There’s some interesting supernatural business with Reverend Samuels (Eamonn Walker), which seems to prove the existence of Saffron Burrows‘ Death in “The Sabbath Queen”. Samuels comes to regret the coup moments after it takes place, realising that he has misread the signs. Later, as Silas returns, one of Cross’ accomplices kills the reverend in his temple. Late that night, as David and Michelle flee, Samuels appears as a vision (although they don’t know it) to forebodingly tell the young lovers that they are already married, and that David is indeed the chosen one.

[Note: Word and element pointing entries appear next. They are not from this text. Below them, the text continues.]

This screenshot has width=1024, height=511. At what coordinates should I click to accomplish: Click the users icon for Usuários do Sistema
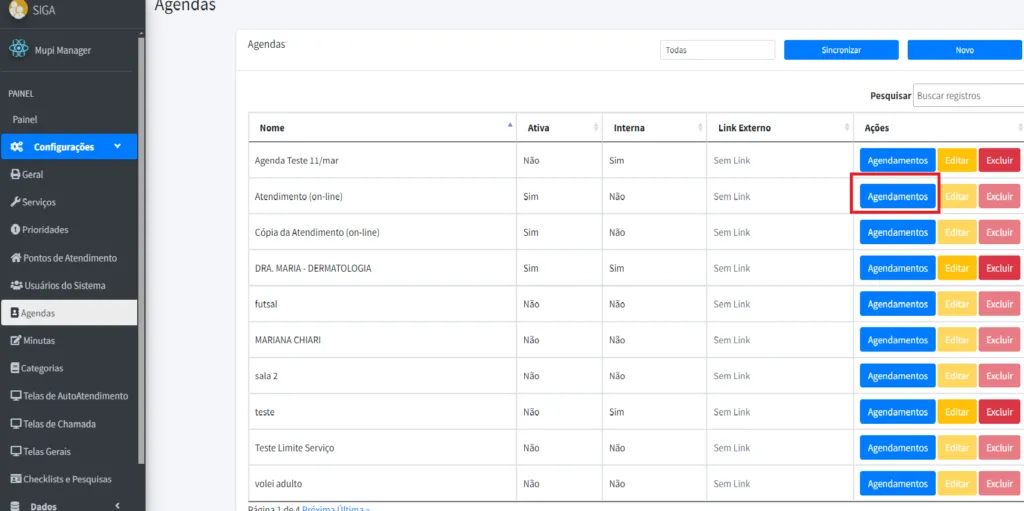click(x=16, y=285)
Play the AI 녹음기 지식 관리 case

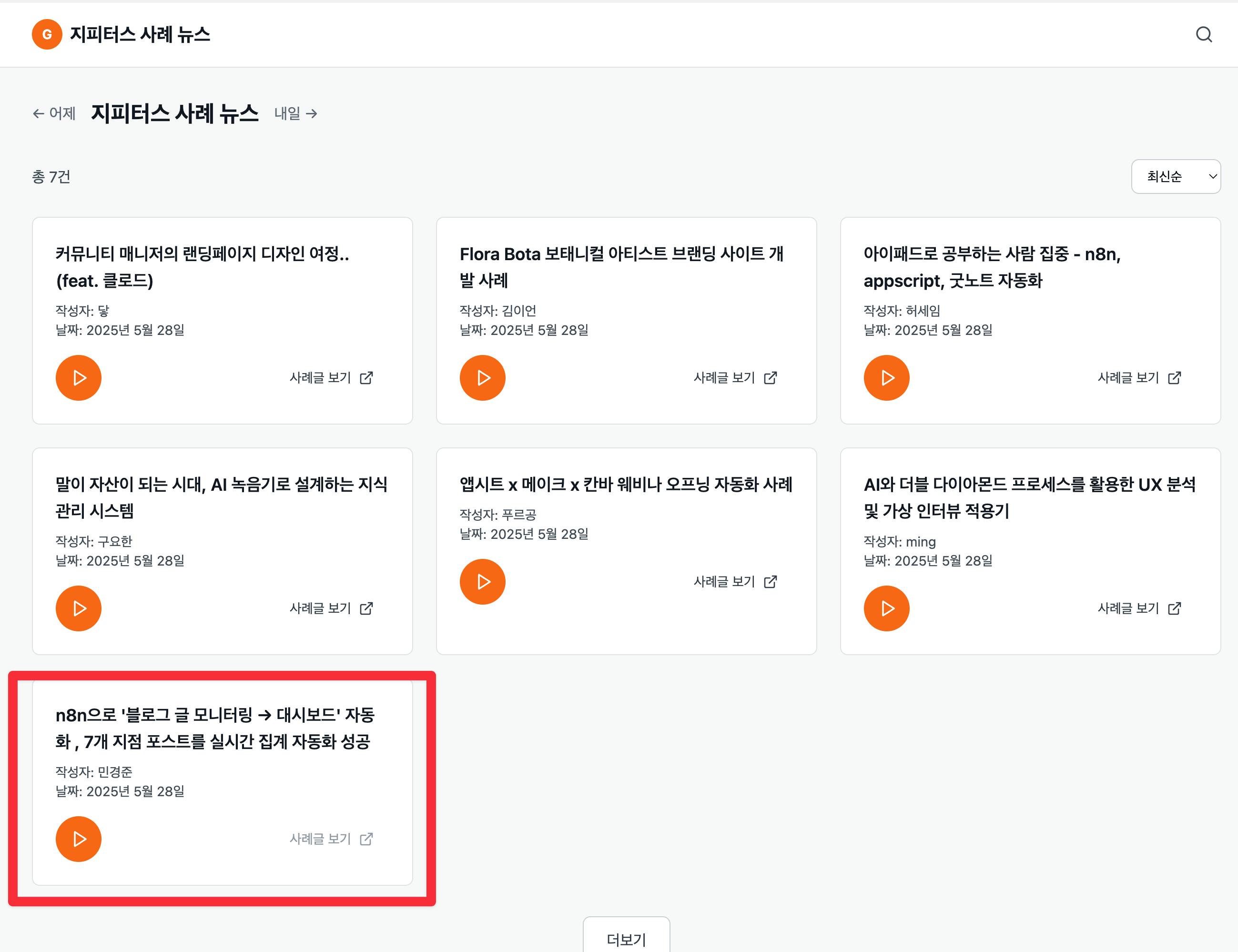tap(78, 608)
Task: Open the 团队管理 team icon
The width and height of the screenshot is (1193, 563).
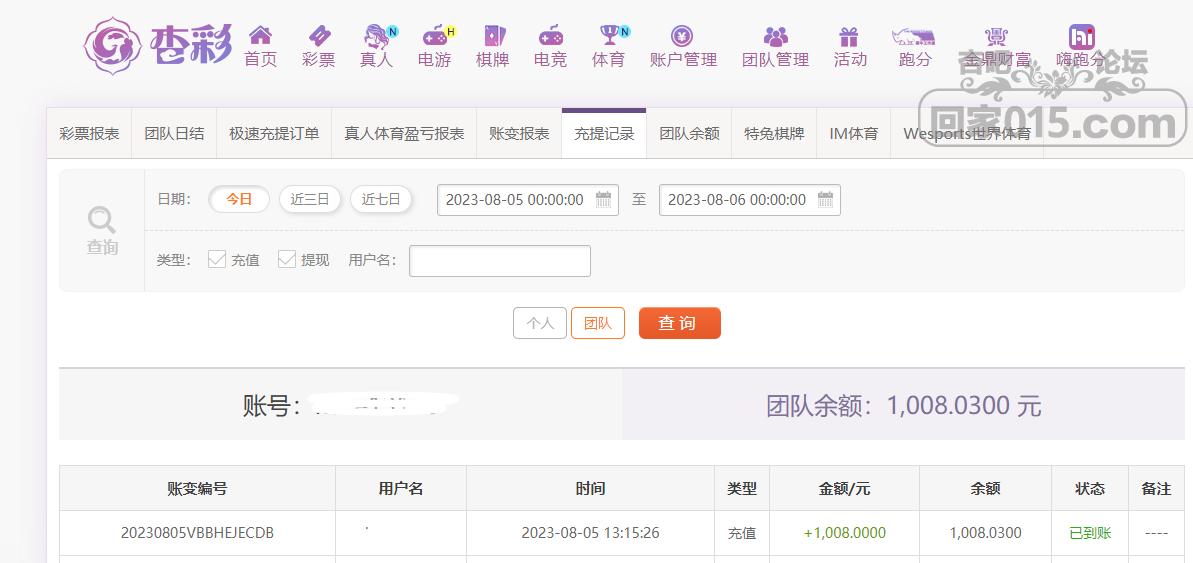Action: pos(775,37)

In the show’s final scene, Samuels appears to Silas. Silas knows better than others the veracity of visions and he speaks to this divine emissary directly. Amazingly, Samuels – or whoever he is – prophesies that the day Silas lays a hand on David, will be the day Silas dies.
Ian McShane of course gets in the necessary powerful monologues here. Silas is a broken man; he has returned from the life he would have loved to the life he was chosen to lead. Now, his beloved daughter is gone while his disgrace of a son remains behind. His monologue to the stormy skies is well-acted, but smacks of McShane‘s blowjob monologues in Deadwood, or even President Bartlet’s jeremiad to God in The West Wing episode “Two Cathedrals”, but comes close to neither of them. It is an unfortunate weak moment, which feels almost like a parody of one of Silas’ better speeches.
But this is neither here nor there. In the end, Green‘s series was a visually stunning, epic structured piece which really deserved a second season to move its pieces around the board. Do I think that a show so reliant on character and continuity, yet so lovably pompous, could have survived network television in this day and age? No, I don’t. But it would have been nice to see one more season before we had to say our inevitable goodbyes.
In the end, we’re left with a scattered canvas of characters: David, Cross and Michelle in geographical exile, Jack in a personal one; and Silas left, as always, at war with someone. Kings will be consigned to the ever-growing pile of “brilliant but cancelled” series, but hopefully will be remembered by a few of us. We all deserve a good epic, and television is the medium in which to do it. When television networks learn to promote their subtler works better, and when audiences beyond that of HBO can learn to pay attention week by week (and they can do it! Just look at the fans of Lost or Desperate Housewives, or indeed any daytime soap opera), then Kings will be in its element.